VincyaneBadouard / TreeData_broken

Harmonization and correction forest data tool.
https://vincyanebadouard.github.io/TreeData/
0 stars 1 forks source link

data dictionary for input #2

Closed gabrielareto closed 2 years ago

gabrielareto commented 2 years ago

The translation tool will get data in format X and return data in format Y. The output should include a description of format Y (i.e. a data dictionary for format Y). Do we need a data dictionary for format X? If we have it, it may reduce the guessing that we have to do. For example, we don't have to guess the DBH units or the minimum DBH if we have a good data dictionary for format X, and we can tell errors right away.

It can be a general solution. The machine would tell the user X: "let's build your data dictionary first and then we can talk details".

Example:

Your first column is called xxxxx. Select the data type [dropdown menu with numeric, character, etc.]

[user interacts]

What is the minimum acceptable value in xxxx? Maximum?

[user interacts]

What are the units?

[user interacts]

Etc. A long conversation...

ValentineHerr commented 2 years ago

Yes, we will provide a data dictionary/metadata file with the output (Y)
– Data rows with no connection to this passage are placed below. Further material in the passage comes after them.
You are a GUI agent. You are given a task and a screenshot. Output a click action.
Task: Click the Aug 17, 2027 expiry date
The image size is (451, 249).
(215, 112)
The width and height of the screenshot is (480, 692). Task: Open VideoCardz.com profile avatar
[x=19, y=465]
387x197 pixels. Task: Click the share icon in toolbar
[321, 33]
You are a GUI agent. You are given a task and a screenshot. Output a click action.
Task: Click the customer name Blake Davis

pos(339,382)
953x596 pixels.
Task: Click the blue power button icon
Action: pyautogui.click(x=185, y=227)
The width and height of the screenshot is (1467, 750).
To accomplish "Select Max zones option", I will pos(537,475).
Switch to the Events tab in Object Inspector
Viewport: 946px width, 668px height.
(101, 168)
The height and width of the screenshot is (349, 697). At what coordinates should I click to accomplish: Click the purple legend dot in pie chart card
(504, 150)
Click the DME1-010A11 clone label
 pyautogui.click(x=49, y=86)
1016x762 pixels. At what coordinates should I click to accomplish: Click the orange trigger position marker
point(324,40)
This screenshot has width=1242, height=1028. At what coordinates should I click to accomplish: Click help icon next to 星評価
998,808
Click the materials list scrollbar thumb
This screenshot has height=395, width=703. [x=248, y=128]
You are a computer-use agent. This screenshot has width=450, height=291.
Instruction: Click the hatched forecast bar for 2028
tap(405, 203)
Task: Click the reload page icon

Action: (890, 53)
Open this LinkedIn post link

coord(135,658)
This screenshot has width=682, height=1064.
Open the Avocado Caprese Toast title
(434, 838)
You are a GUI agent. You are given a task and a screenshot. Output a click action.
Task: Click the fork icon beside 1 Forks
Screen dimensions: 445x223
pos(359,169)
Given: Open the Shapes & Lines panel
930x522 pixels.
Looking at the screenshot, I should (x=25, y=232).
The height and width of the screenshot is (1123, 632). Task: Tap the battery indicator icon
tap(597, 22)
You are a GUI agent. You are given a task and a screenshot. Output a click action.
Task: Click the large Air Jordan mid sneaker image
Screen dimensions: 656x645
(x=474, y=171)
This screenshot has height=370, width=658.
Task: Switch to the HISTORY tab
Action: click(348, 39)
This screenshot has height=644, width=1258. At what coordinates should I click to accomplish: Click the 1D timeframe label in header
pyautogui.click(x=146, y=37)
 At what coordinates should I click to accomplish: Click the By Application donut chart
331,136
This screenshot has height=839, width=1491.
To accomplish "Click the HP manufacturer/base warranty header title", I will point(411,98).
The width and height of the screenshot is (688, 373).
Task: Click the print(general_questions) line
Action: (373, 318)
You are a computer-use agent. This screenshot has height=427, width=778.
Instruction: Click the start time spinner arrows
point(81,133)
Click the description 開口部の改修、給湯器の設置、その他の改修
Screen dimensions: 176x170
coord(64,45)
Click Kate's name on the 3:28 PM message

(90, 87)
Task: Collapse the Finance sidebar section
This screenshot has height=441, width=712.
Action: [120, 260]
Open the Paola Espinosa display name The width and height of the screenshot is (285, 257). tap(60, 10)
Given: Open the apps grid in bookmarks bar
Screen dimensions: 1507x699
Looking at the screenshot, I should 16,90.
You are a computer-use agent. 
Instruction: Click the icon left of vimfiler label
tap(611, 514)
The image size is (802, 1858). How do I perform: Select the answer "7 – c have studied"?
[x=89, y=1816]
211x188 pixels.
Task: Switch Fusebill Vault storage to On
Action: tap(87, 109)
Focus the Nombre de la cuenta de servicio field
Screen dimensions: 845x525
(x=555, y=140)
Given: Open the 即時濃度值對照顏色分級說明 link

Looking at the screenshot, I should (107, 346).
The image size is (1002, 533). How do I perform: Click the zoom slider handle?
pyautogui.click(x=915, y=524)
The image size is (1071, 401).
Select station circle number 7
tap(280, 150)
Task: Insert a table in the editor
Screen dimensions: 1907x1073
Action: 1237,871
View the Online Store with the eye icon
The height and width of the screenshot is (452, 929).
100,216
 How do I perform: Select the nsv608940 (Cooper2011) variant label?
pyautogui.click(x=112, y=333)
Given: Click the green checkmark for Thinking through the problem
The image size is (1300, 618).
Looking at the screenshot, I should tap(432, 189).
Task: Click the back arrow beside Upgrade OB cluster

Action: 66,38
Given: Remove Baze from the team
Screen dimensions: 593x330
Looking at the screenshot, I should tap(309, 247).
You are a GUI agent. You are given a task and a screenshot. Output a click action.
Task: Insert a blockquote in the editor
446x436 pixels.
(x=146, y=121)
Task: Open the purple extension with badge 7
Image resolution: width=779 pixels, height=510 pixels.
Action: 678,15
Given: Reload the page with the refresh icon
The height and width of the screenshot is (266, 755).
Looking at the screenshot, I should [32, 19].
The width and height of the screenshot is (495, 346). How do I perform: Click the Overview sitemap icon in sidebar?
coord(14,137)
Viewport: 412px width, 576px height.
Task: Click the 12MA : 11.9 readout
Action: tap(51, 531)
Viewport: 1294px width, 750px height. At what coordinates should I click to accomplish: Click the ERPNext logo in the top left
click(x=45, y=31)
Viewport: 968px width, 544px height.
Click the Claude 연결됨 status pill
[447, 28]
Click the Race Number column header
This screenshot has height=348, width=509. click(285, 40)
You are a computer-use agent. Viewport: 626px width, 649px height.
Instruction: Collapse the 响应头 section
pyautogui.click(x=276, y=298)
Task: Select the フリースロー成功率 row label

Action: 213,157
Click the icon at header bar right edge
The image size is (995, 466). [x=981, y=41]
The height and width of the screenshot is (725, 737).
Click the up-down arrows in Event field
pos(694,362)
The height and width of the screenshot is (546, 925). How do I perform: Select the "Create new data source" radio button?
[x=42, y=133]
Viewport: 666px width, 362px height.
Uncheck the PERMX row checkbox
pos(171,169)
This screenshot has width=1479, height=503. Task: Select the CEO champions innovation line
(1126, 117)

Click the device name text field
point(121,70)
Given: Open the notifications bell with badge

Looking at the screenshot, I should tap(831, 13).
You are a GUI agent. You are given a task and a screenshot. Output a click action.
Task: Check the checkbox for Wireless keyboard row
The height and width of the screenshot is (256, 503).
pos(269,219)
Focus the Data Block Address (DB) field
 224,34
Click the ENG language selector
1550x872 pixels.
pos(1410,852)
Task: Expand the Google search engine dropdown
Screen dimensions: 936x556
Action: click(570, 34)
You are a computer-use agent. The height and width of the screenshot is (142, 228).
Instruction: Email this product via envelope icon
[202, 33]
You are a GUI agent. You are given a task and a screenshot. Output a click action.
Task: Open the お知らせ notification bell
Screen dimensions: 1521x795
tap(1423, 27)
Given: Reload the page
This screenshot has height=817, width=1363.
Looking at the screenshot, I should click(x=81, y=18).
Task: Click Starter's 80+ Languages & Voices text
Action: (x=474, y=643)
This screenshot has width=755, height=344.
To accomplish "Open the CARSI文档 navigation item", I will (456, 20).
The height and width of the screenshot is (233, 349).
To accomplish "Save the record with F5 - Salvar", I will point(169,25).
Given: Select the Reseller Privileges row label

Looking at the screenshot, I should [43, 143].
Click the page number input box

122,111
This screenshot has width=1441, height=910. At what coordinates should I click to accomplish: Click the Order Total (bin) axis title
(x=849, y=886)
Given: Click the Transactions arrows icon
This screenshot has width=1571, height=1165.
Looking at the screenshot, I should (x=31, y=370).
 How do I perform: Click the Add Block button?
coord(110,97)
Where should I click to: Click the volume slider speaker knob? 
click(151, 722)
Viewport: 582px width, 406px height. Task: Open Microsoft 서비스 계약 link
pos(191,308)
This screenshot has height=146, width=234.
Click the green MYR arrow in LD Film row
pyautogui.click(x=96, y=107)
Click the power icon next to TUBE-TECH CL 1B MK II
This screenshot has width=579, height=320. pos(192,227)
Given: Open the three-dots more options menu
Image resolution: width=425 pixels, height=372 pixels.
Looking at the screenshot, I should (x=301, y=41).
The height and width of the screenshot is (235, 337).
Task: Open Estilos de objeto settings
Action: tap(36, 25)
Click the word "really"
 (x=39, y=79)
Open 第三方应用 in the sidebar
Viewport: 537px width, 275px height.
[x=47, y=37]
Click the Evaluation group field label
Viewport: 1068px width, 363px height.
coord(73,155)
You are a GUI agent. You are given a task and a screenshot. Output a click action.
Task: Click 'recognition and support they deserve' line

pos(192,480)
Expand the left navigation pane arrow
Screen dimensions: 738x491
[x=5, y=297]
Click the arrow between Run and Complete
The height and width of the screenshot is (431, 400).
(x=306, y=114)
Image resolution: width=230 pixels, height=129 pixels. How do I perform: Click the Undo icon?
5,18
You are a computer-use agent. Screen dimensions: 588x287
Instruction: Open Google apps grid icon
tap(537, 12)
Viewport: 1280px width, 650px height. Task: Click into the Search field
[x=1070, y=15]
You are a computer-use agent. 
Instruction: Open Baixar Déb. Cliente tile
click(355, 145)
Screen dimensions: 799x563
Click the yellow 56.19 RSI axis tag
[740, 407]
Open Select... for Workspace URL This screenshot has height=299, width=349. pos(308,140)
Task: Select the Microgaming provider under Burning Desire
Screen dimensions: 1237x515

For the input (X), we shouldn't need a data dictionary as we are hoping that all the interactions with the users will be enough to know everything we need/want to know. (Which also means that not everything that is in the data they upload will be used, e.g. comments, surveyors etc... at least not for now) I am closing this issue and will start a new one to remind us to have a METADATA ready to provide with output.